Продолжите воспоминания об Александре Яковлевиче Гомельском, начав сразу после последнего приведенного в них предложения.

-- ОТРЫВОК ИЗ ИСТОЧНИКА --
------------------------------------
Еще существовала примета о том, что если при надевании рубашки вдруг отрывается пуговица — это было самое плохое, что с папой могло случиться перед игрой. В этом случае он без зазрения совести эту рубашку немедленно выбрасывал и надевал новую. Представьте себе такую картину: мама собирает папу на какой-то турнир, а он очень придирчиво смотрит, какие рубашки она ему упаковывает в чемодан. «Нет, эту не клади, в этой я еще ничего не выигрывал... а вот эту — обязательно!» А мама ему: «Саша, на нее уже смотреть страшно, как же ты ее наденешь?» На что папа отвечал: «Под пиджачок, под пиджачок...» Вот в эти суеверия Александр Яковлевич верил до самых последних своих дней в качестве тренера.
Русский мафиози
Мои папа с мамой, объединенные любовью к баскетболу, составляли, на мой взгляд, достаточно гармоничную пару. Другое дело, что в результате травмы свою подвижность мама до конца так и не восстановила, поэтому к тому моменту, когда мы переехали в Москву, она была уже очень полной женщиной. Папа, который всегда за собой следил и поддерживал юношескую стройность фигуры, и такая малоподвижная матрона Ольга Павловна были почти одного роста. Рост папы 169 см, а мамы — 166. Но оттого, что она была такая грузная, смотрелась гораздо крупнее своего мужа.
Можете себе представить, что у моих родителей был один размер ноги. У мамы 39-й и у папы 39-й. И вы не представляете, что творилось в магазинах женской обуви, особенно в Италии, когда папа мерил женские сапоги для мамы. Тогда, по-моему, слова «гей» еще не существовало, и многие на него смотрели как на извращенца. Ходили по магазинам мы с ним за границей вместе, и я, если честно, в этот момент старался как можно дальше отойти от отдела, где папа мерил на себя женскую обувь.
Всегда вспоминаю сцену в Риме, как папа покупал для мамы платье. Размер, поскольку она весила под сто килограммов, был огромным. Скажем, 56-й или 58-й. К тому времени я здорово мог общаться по-английски, а вот папа говорил практически на эсперанто. В его лексиконе было какое-то количество иностранных слов, которых он нахватался, путешествуя по разным странам. То есть выразить свою мысль так, чтобы его понял собеседник, папа мог. Но вот слушать это было очень и очень занимательно. Я хочу привести диалог в лавочке, где мы покупали подарки для членов семьи, оставшихся в Москве.
2003 год. Папа Гомельский со своими сыновьями (слева направо): Кириллом, Александром, Владимиром и маленьким Виталием в редакции «Комсомолки».
2003 год. Папа Гомельский со своими сыновьями (слева направо): Кириллом, Александром, Владимиром и маленьким Виталием в редакции «Комсомолки».
------------------------------------
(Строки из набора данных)
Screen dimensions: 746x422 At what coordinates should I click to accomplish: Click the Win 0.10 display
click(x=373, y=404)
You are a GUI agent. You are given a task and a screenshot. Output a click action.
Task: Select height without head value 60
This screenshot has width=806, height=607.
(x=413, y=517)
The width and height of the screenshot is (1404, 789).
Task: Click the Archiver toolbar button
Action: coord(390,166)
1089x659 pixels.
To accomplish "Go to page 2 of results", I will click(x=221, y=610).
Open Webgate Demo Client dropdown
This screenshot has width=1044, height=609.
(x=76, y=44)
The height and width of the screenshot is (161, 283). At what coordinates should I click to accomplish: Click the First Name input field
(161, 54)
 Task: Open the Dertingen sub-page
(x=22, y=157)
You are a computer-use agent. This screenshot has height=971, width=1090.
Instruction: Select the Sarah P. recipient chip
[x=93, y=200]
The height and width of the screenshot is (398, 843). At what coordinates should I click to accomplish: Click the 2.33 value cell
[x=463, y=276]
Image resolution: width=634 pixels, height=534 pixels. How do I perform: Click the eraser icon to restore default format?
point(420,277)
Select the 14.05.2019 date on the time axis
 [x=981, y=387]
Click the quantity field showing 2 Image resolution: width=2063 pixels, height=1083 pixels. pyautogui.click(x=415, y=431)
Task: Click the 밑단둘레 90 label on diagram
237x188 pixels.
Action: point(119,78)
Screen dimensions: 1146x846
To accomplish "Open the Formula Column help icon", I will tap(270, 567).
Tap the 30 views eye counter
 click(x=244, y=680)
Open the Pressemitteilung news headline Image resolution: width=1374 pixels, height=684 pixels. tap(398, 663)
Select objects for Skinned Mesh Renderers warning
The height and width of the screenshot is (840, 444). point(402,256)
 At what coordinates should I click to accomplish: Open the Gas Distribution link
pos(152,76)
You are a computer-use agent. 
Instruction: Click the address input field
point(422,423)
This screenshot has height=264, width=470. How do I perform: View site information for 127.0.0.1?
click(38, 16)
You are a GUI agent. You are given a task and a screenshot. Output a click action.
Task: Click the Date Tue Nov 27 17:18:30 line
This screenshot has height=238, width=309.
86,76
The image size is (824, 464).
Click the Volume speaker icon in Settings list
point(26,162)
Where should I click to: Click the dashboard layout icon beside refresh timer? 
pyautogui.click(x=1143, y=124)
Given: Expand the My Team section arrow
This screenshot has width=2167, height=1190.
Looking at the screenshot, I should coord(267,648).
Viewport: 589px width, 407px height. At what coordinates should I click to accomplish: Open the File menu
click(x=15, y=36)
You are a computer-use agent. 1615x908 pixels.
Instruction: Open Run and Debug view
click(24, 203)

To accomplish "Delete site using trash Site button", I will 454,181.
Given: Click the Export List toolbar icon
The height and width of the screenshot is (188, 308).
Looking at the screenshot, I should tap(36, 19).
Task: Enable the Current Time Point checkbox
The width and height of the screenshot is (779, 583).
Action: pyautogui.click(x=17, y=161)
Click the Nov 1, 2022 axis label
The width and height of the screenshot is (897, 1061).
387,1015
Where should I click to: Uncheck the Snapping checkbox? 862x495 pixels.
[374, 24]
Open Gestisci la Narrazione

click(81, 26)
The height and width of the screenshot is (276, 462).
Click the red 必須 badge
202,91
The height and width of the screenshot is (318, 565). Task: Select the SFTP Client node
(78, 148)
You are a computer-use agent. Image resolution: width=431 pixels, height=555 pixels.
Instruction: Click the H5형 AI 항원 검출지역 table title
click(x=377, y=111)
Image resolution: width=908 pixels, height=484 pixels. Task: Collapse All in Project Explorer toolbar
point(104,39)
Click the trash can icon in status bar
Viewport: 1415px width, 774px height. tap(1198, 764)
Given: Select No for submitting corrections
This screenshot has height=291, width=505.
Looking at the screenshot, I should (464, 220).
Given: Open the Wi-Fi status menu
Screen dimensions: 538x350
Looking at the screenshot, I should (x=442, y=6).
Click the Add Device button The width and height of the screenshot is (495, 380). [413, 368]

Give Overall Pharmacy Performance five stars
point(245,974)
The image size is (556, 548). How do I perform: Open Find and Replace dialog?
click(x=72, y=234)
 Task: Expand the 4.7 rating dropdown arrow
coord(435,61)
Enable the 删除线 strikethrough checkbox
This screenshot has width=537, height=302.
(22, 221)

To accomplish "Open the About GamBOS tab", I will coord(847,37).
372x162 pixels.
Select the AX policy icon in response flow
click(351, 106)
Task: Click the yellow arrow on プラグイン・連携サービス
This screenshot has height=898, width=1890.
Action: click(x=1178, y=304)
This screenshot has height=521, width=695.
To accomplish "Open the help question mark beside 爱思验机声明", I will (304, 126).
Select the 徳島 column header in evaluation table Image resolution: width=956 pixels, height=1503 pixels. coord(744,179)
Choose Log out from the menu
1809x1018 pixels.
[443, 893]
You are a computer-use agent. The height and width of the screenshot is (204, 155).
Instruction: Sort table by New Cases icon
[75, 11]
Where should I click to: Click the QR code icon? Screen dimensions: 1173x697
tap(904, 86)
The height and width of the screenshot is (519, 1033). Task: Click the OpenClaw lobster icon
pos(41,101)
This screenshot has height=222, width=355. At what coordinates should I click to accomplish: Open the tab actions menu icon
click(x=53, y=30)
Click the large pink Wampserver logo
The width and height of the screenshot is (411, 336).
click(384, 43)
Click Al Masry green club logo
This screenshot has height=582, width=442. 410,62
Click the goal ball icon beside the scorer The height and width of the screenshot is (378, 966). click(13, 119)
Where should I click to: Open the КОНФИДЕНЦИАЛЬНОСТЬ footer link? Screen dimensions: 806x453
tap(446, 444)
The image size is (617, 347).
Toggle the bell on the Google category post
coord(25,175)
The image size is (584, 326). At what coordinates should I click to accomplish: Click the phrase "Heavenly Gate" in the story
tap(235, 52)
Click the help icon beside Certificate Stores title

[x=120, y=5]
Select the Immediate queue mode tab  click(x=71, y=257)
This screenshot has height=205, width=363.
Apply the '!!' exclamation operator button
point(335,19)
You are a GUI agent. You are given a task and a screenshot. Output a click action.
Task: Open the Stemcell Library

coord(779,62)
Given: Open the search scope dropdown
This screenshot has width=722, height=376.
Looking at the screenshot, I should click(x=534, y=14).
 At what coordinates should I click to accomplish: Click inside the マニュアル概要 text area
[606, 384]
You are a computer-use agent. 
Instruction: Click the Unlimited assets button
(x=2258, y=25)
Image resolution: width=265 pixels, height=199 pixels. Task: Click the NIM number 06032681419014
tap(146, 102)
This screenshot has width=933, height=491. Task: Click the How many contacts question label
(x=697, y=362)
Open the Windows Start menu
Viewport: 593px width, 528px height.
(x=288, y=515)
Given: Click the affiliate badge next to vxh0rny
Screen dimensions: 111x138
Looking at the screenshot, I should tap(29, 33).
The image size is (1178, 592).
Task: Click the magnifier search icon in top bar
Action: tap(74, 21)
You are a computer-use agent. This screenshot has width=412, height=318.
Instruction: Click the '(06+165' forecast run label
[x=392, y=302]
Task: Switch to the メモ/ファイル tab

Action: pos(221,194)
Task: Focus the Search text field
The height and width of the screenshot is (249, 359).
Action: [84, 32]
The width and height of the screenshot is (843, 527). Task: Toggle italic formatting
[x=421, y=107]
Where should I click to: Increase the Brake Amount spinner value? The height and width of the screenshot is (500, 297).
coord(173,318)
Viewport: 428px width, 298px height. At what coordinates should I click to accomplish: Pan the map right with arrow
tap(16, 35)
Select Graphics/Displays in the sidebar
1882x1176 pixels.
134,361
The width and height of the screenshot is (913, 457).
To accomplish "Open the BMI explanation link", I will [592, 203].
------------------------------------
-- ПИСЬМЕННЫЙ ОТВЕТ --
Так вот, маме нужно было купить летнее платье. Продавец не понимал по-английски, и с переговорами папа решил разобраться сам. Сначала следует французское слово «ма фам» — то есть «моя женщина» или «моя жена». Дальше итальянское «синьора гранде» — то бишь «синьора большая». «Роб хэв», где «роб» по-французски «платье», а «хэв» английский глагол «иметь». На что хозяин лавки, энергично кивая головой, тут же приносит связку платьев 50-го размера. Папа понимает, что 50-й размер нам не нужен. Он эту связку небрежно в сторону по прилавку отодвигает и объясняет следующую вещь: «Ма фам синьора гранде... монументале!» Как он вспомнил это слово в нужный момент, я не представляю! Монументале! И, слава богу, мы находимся в Риме, где буквально на каждом перекрестке стоит какой-нибудь памятник, и, показывая рукой на конную фигуру какого-то римского императора, он уже по-русски говорит: «На памятник неси!» Тот, растерянно кивая головой, обращается ко мне. Я беру ручку, бумагу и пишу: «No 50. We need 56». Нашелся и 56-й, и 58-й. Платье было куплено, упаковано... Но плюс к этому мы же еще купили много подарков! Поэтому дальше начинается торговля. Уж что папа умел делать невероятно талантливо — это торговаться. Там, где это было можно, он торговался без зазрения совести. Я-то это знал, как никто другой. Ведь самый большой праздник в нашей семье — это был приезд отца, который сразу же собирал полный дом гостей. Перед этим нужно было поехать на рынок и купить продукты. Гуляя по Ленинградскому рынку в столице, папа торговцам, коими в основном были кавказцы, в буквальном смысле портил существование. Он торговался так долго и так азартно, причем его темперамент значительно превосходил темперамент самих продавцов.
Так и здесь, в этой итальянской лавочке, они торговались до умопомрачения. Один пишет на листке свою сумму, показывает ее и обязательно подчеркивает «ту руссо бандито!», что значит «ты русский бандит, гангстер». На что папа, зачеркивая сумму, написанную владельцем, пишет цифру втрое меньше и отвечает ему: «А ту италио мафиозо!» И вот так они, обзывая друг друга, но с улыбками на лице, все-таки пришли к консенсусу.
В этом отношении папа представляет уникальный пример. Даже после того как они с мамой развелись, не было поездки, чтобы для мамы или для других членов семьи, включая бабушек, папа не привез бы подарков.
ИЗ ДОСЬЕ «КП»
ГОМЕЛЬСКИЙ Александр Яковлевич — родился 18.01.1928 г. в Кронштадте.
Профессор, кандидат педагогических наук, полковник, олимпийский чемпион, заслуженный тренер СССР и Литвы.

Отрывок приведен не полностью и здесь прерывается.